TC Energy Corp. has submitted its plan to restart the Keystone pipeline to U.S. regulators, a source familiar with the matter said on Dec. 20, nearly two weeks after the line ruptured in the worst oil spill in the United States in nine years.

The 622,000 bbl/d pipeline was shut after it spilled 14,000 bbl of oil in rural Kansas on Dec. 7, the third major spill from the line in the last five years. The undamaged parts of the pipeline reopened last week.

Even though cleanup will take weeks or months, the line can still restart once it is repaired and the plan approved by the U.S. Pipeline and Hazardous Materials Safety Administration (PHMSA).

TC Energy did not answer questions about when it hopes to restart the line or what caused the incident.

"This segment will not be restarted until it is safe to do so and when we have regulatory approval from PHMSA," the company said.

The line leaked diluted bitumen, a heavy oil that tends to sink in water, making it harder to collect than oils that float. More than 400 people are involved in the cleanup, including TC workers, pipeline regulators, state and local officials and the Environmental Protection Agency (EPA). Completion of the cleanup depends on weather and other factors.

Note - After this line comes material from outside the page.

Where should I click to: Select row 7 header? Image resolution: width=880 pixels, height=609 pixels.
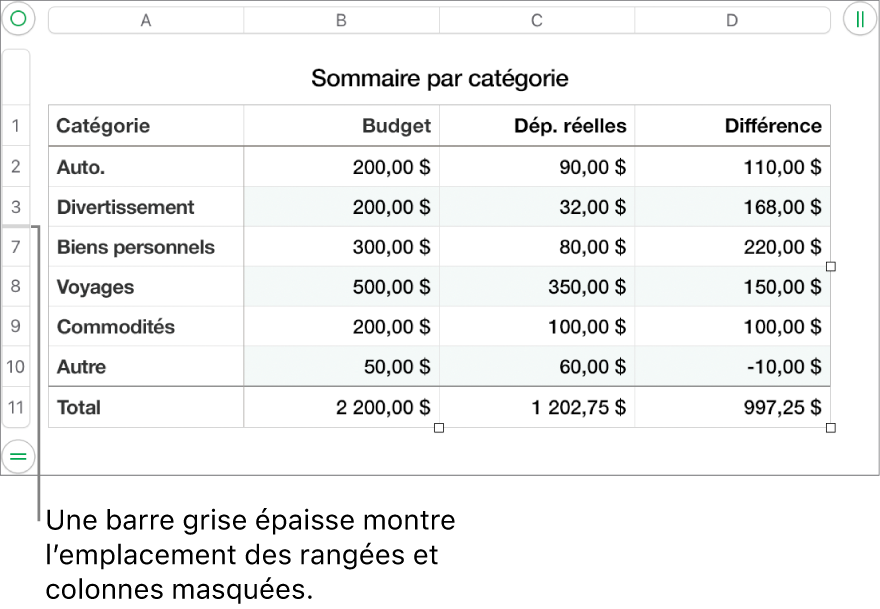pyautogui.click(x=16, y=247)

TC is required to complete an analysis of the root cause of the line's failure by early March, or 90 days after PHMSA issued a corrective action order.

The response team has so far recovered 7,233 bbl of oil from Mill Creek.

TC is not required to identify the cause to restart, but it needs to satisfy PHMSA that the problem is not systemic and likely to cause other incidents along the pipeline, said Richard Kuprewicz, president of pipeline consulting company Accufacts Inc.

Kuprewicz said he suspects that a weld failed between segments of pipeline and does not represent a systemic problem.

"It's pretty straightforward and PHMSA should have enough information," Kuprewicz said, adding that PHMSA could allow TC to restart the segment within the day.

Keystone's spill history is a concern considering that the 12-year-old pipeline is relatively new, said Suzanne Mattei, energy finance analyst at the Institute for Energy Economics and Financial Analysis.

"We can only hope that [PHMSA] will be very vigorous in reviewing this plan," she said.

The U.S. EPA referred questions about the pipeline to TC and PHMSA.

The Keystone spill has not had a major impact on Canadian crude prices and with most of the line already back in operation, a return to service for the final segment is unlikely to influence prices much, said Mark Oberstoetter, director of upstream Canada for consultancy Wood Mackenzie.

TC shares dipped 0.4% in Toronto. They are down 7% since the spill.

The portion of the line that is shut covers 96 miles (155 km), starting south of a key junction located at Steele City, Nebraska. The line splits at that locale, with one leg heading to Midwest refineries. That leg reopened last week.